> [Direction]:
Pull out every line of the listing that contains the string "height". Count a match only when its uppercase and lowercase letters agree exactly.

> [Data to use]:
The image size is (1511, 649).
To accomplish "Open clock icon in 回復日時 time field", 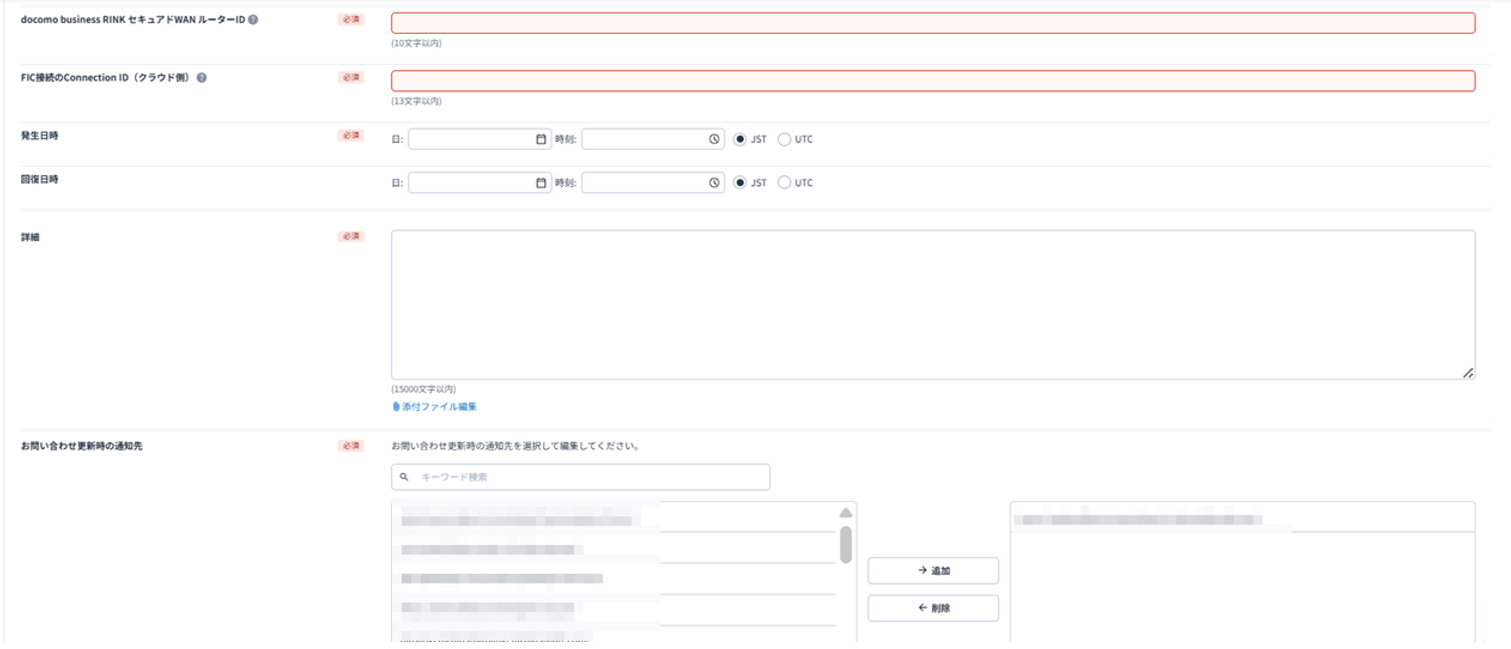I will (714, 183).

---

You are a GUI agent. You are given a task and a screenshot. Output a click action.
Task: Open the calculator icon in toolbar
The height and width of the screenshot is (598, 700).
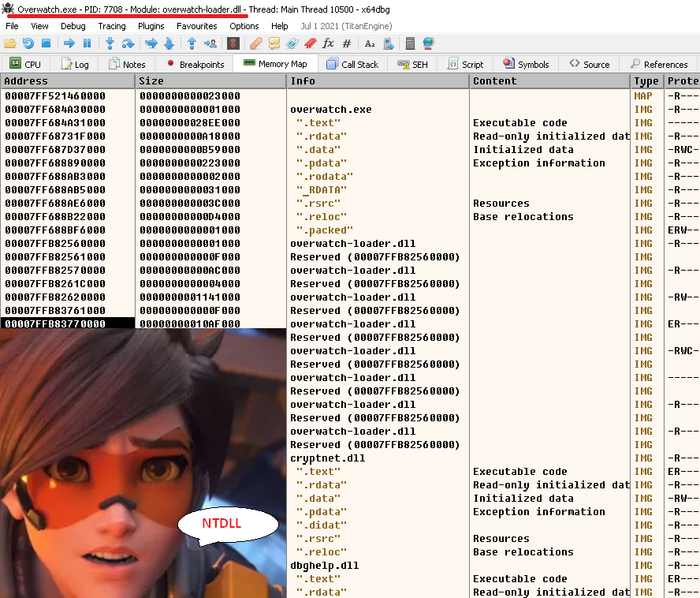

* * *

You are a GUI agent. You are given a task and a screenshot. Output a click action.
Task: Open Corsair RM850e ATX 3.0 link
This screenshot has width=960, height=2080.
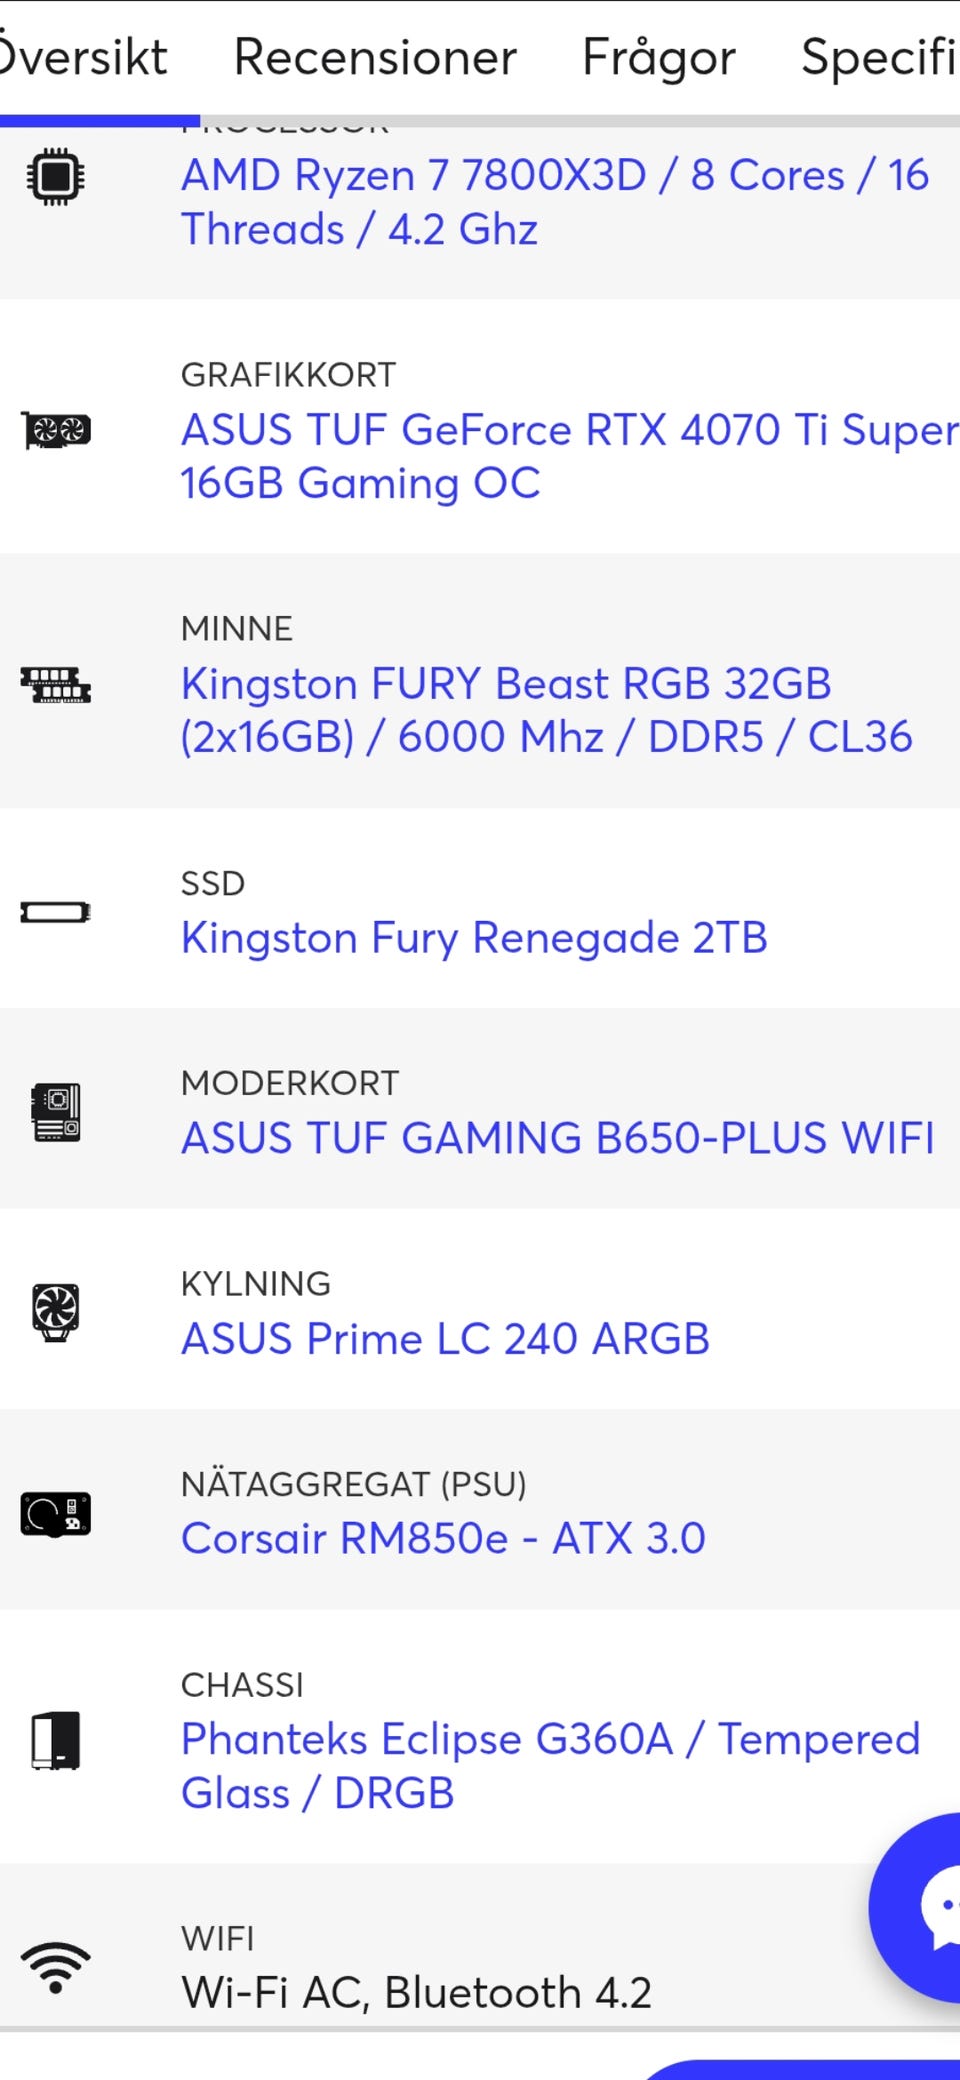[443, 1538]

> [The reply]:
The height and width of the screenshot is (598, 700).
This screenshot has width=960, height=2080.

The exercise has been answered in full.